## Job
Count the lines in the listing below that contain the word "Open". Give only the number.

===============

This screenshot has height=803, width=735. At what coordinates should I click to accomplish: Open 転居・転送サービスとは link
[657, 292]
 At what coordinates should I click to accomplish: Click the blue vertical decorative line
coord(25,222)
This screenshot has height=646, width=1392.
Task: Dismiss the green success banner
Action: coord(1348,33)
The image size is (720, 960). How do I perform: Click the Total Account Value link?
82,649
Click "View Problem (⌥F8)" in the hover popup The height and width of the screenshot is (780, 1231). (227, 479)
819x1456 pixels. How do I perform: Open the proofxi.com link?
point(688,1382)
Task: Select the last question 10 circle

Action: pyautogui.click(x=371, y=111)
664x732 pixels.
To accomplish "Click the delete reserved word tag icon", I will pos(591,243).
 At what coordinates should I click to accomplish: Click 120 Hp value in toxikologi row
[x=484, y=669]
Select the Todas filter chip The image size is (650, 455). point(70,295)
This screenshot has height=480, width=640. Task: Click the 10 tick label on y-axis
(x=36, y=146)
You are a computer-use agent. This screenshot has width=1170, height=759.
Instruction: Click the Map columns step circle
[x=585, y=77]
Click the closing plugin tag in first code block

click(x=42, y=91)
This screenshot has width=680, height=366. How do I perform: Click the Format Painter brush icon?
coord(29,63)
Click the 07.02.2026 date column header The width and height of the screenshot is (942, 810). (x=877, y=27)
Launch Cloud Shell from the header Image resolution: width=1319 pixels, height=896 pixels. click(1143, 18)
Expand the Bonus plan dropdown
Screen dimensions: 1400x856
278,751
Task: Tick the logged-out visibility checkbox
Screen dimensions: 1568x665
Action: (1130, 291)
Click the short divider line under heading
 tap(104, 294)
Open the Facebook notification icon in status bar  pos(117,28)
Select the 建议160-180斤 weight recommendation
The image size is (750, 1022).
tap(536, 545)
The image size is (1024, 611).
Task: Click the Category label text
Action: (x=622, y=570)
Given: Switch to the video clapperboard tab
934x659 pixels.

===============

## Response to this task
3